Input for this task
((
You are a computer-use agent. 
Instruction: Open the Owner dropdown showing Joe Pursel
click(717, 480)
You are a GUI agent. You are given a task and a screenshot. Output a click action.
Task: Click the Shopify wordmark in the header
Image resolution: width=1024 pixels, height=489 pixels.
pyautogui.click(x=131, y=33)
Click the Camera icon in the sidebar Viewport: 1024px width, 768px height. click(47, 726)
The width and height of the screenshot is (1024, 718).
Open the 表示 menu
))
((
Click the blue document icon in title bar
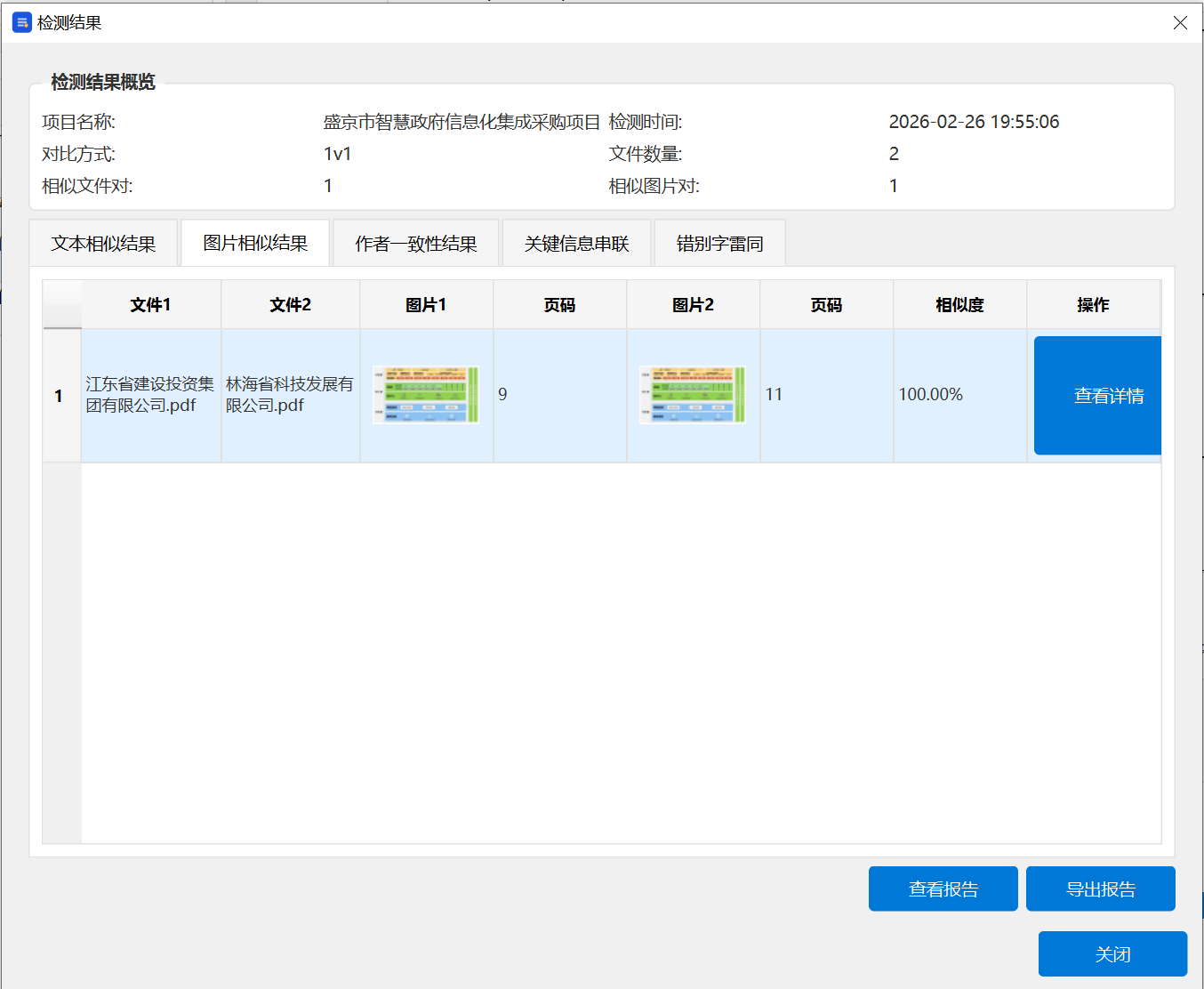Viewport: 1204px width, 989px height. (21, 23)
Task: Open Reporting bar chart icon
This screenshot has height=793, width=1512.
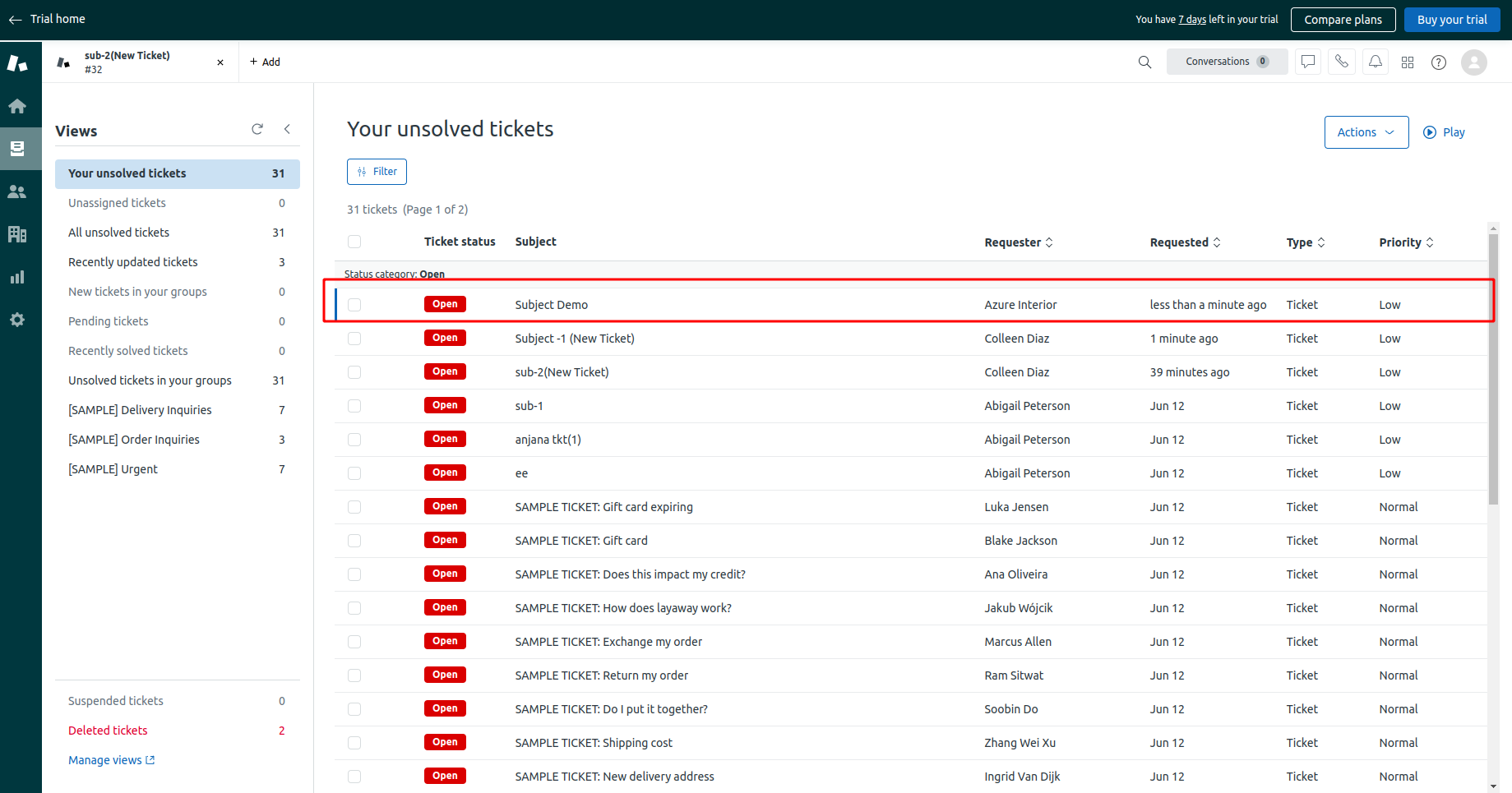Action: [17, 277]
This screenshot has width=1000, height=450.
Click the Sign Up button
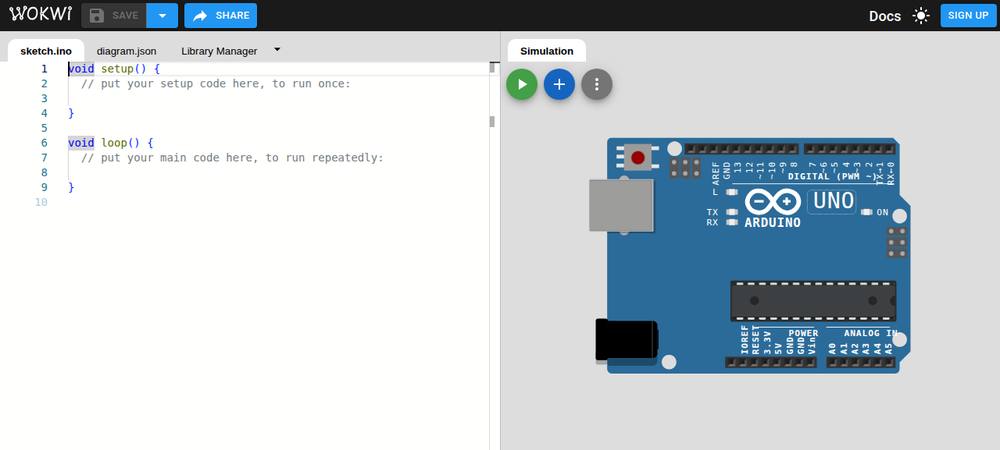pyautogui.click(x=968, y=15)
))
((
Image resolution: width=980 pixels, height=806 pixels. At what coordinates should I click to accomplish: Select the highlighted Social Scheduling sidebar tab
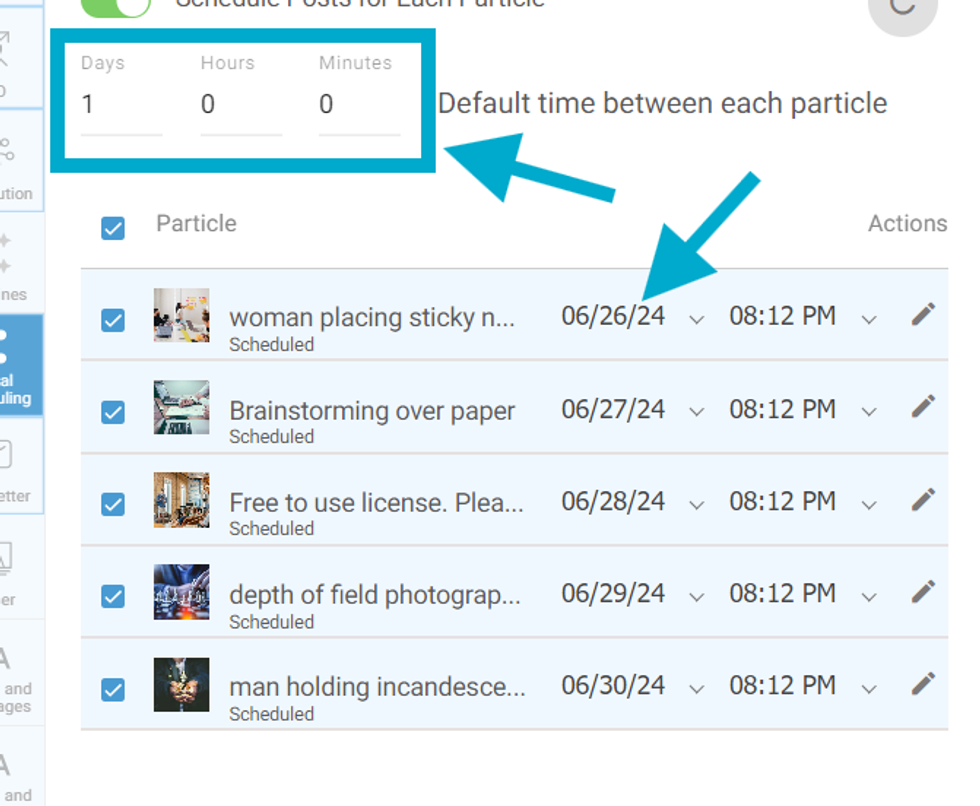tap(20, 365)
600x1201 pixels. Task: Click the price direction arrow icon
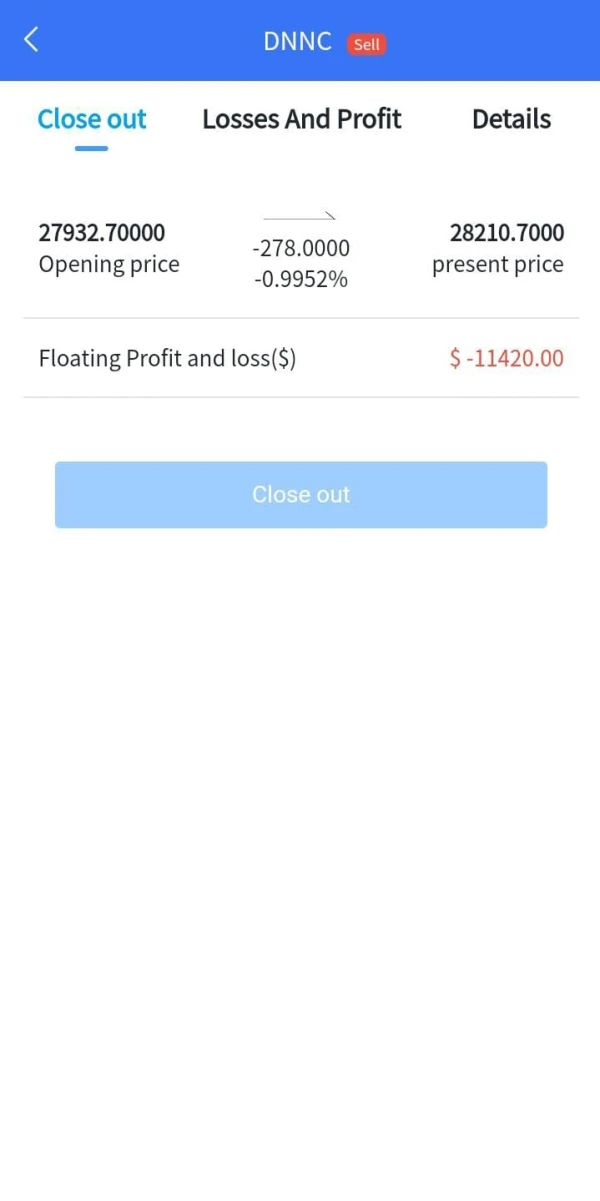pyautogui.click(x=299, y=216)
))
Task objective
Copy out, from the data above, each line where the string "agent" is present.

Result for this exercise
You are a computer-use agent. 
You are a GUI agent. You are given a task and a screenshot. Output a click action.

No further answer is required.